てのひら
もう一度、夏を
(俺はもう、やめたんだよ)
先輩、と後ろからかけられた声に、思わずそう言い訳がましい科白が頭をよぎる。とっさにそう思ってしまうほど、この声の持ち主とはその問答を何度もやりあった。
「拓巳先輩、お久しぶりです」
けれどそこにあったのはあの頃とは違う、幾分かの驚きを含んだ瞳と、ただ懐かしそうに嬉しそうに響く声と、ふわりと優しいかたちに微笑むくちびるだった。
(……、そりゃそーだよなー)
……もう、一年が、過ぎたのだから。
安堵するとともにふっと肩の力が抜け、拓巳はおう、と答えた。
「おう、久しぶりだな」
雪嶋の着ている制服のせいで、忘れかけた傷が疼いたのは確かだった。
けれど、あの頃、逃げるなと追いかけてきた強い瞳も声もそこにはなかった。

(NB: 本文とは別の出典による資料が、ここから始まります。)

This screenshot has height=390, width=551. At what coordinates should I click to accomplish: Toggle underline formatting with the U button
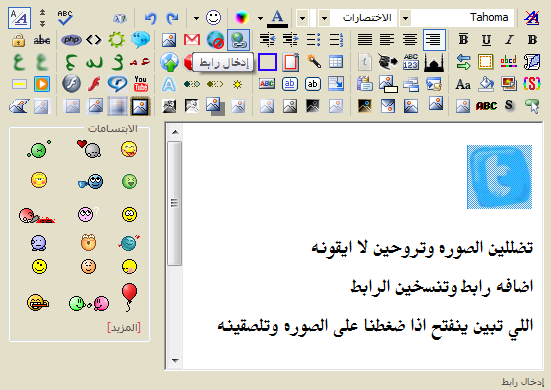pos(486,40)
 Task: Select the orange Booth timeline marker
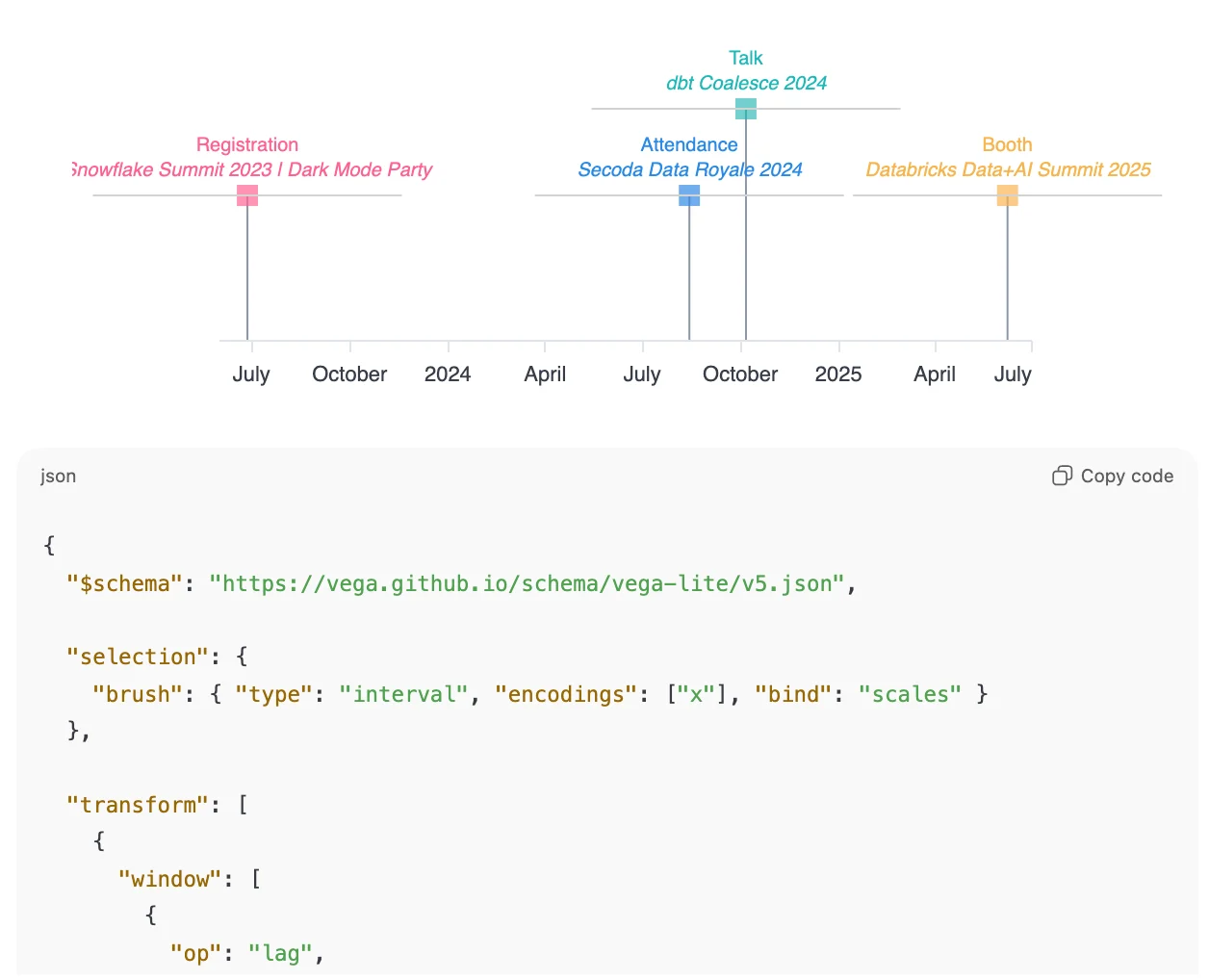1008,195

その度に零した涙もない。ただ柔らかに笑った雪嶋の髪がふんわりと伸びていることに今更気付いた。
「こんな時間にどうしたんだよ、部活……、」
そこまで言いかけて、拓巳はふっと口を噤んだ。季節はとうに秋、雪嶋は既に部活を引退し、マネージャーではなくなっている。
(そんなことも気付かない)
(馬鹿だな俺は……)
困ったように笑って見せた雪嶋がひとつ肩を竦める。仕方のないひとですね、と、無言で言われた気がした。
「一人なのか?」
「はい。先輩コーヒー奢ってください」
「いいけど」
「やったー」
にこにこと笑って、雪嶋がすいと拓巳の隣に並ぶ。
彼女は、部のことは何も口にしなかった。拓巳が、部の今年の成績すら知らないことに、うすうす感づいていたのかもしれない。そのことに安堵し、雪嶋の希望した店へと歩く。ただ何とはなしにどちらもが黙ったまま。

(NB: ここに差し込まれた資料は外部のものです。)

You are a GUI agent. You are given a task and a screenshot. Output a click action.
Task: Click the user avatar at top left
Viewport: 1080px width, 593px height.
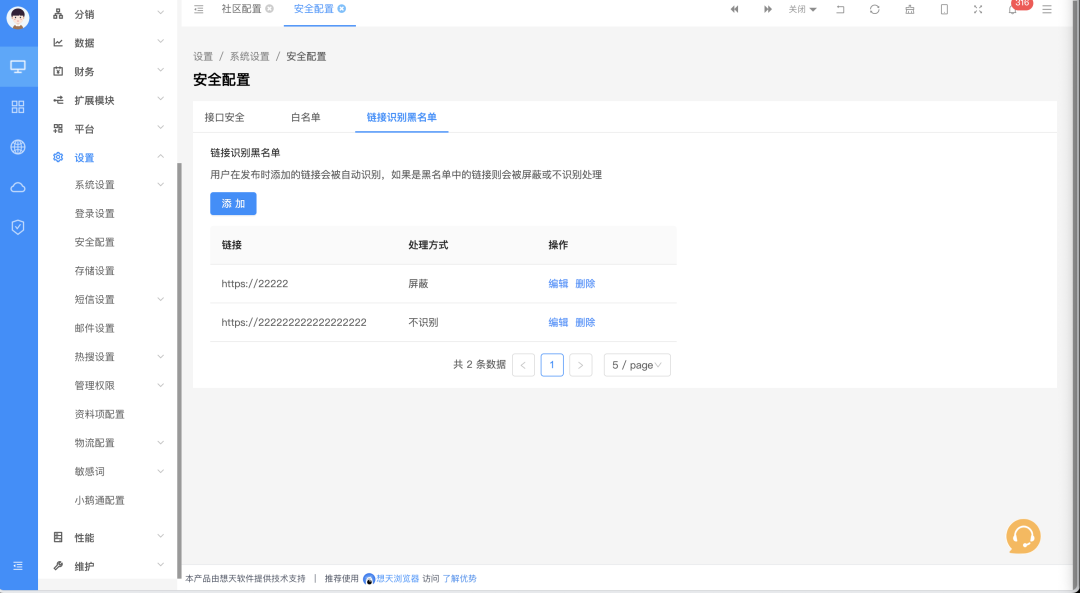coord(16,18)
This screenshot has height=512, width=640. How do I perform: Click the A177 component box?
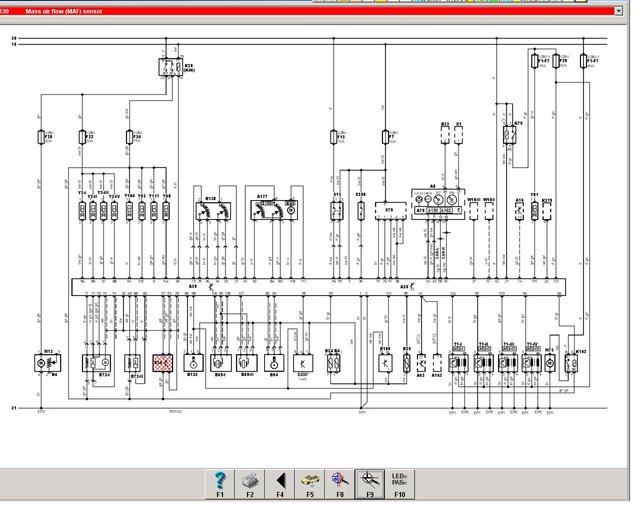click(x=270, y=211)
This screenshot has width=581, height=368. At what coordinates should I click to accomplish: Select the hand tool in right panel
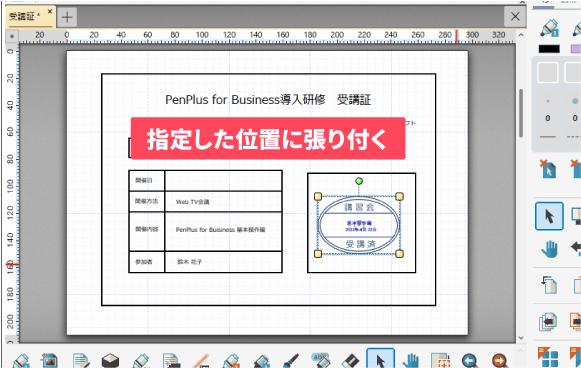(x=549, y=248)
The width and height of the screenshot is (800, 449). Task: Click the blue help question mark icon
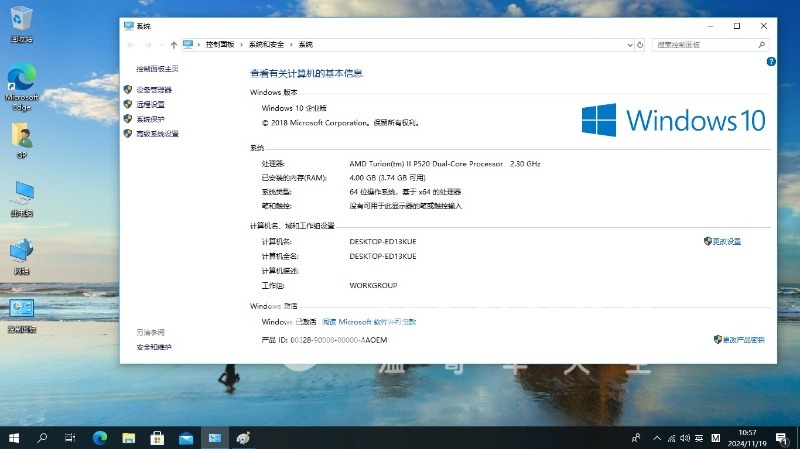771,62
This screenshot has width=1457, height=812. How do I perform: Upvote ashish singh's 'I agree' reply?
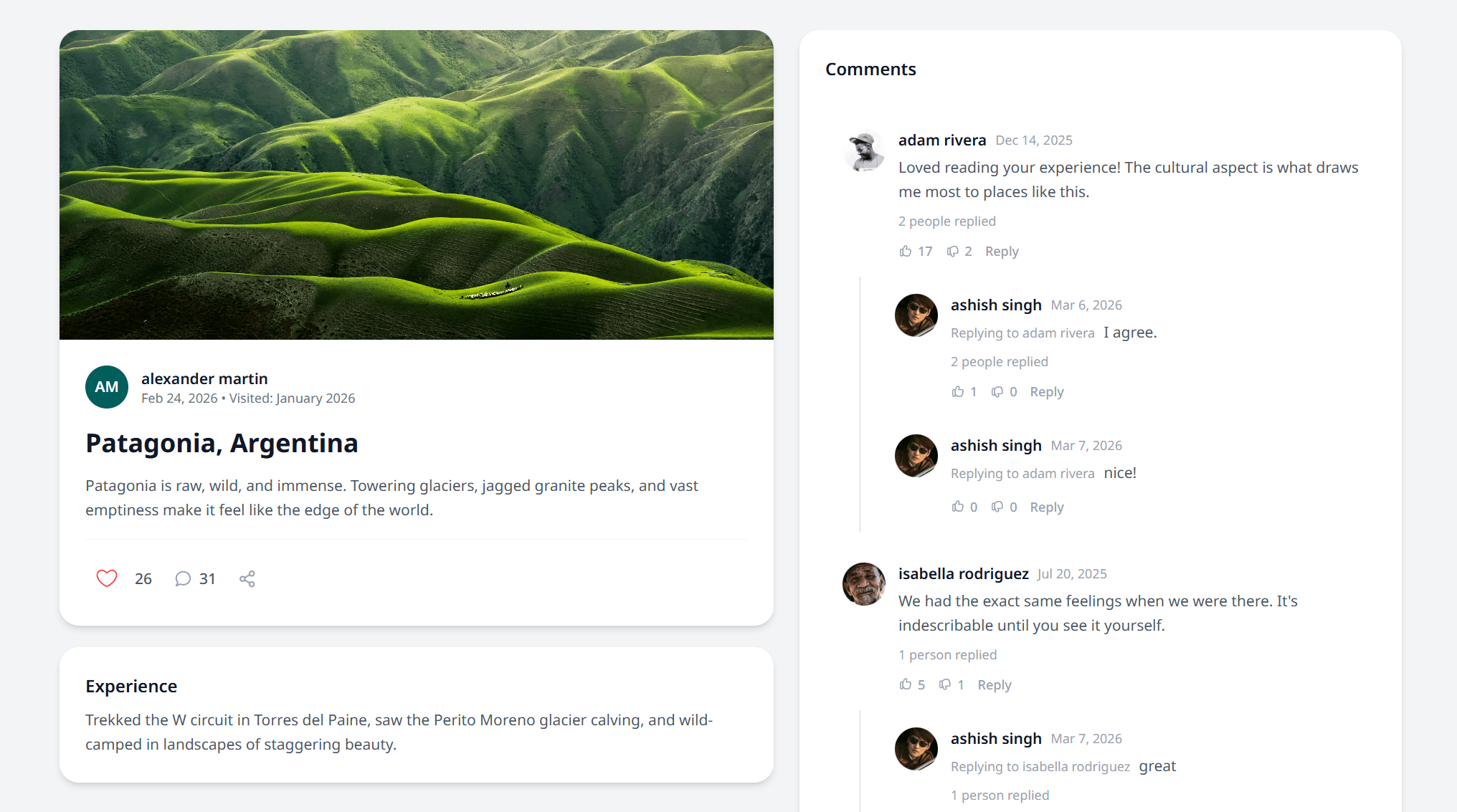(x=958, y=391)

けれど、彼女の口から零された呟きが、拓巳をどきりとさせた。
「……夏が、終わっちゃった」
はっとして拓巳が雪嶋を見る。その視線に気付くことなく、雪嶋の瞳はまっすぐ空を見上げていた。
「さみしいなぁ……」
小さな声、曖昧な言葉でだけ零れ出たそれは、拓巳に向けられたものかどうかもわからなかった。
けれど拓巳も空を見上げ、呟くように答える。
「……そうだな」
拓巳のそれはひどく心許ない余韻を残した。
(俺の夏は、)
(去年終わったまま、)
隣にある笑顔を好きだった夏のまま、何ひとつ前にすすめないまま、拓巳は今も「淋しい」。
「淋しいよなぁ……」
拓巳が呟く。
雪嶋がふっと立ち止まり、何歩か進んだ後にそれに気付いて拓巳も立ち止まる。振り返った肩越しに互いの視線が絡んだ。
「……先輩わたし、」
「俺おまえが好きなんだけど」
雪嶋が言いかけた言葉を遮り、一気に拓巳は言い終える。かすかに紅潮しはじめた頬を、拓巳は見逃さなかった。
緩やかに、優しげに、淋しさは解けて、いつかまた、あたたかさを得られるだろうか。
紅潮した頬に、拓巳はそんな風に期待した。
20100505
企画「college」様に提出分を改稿。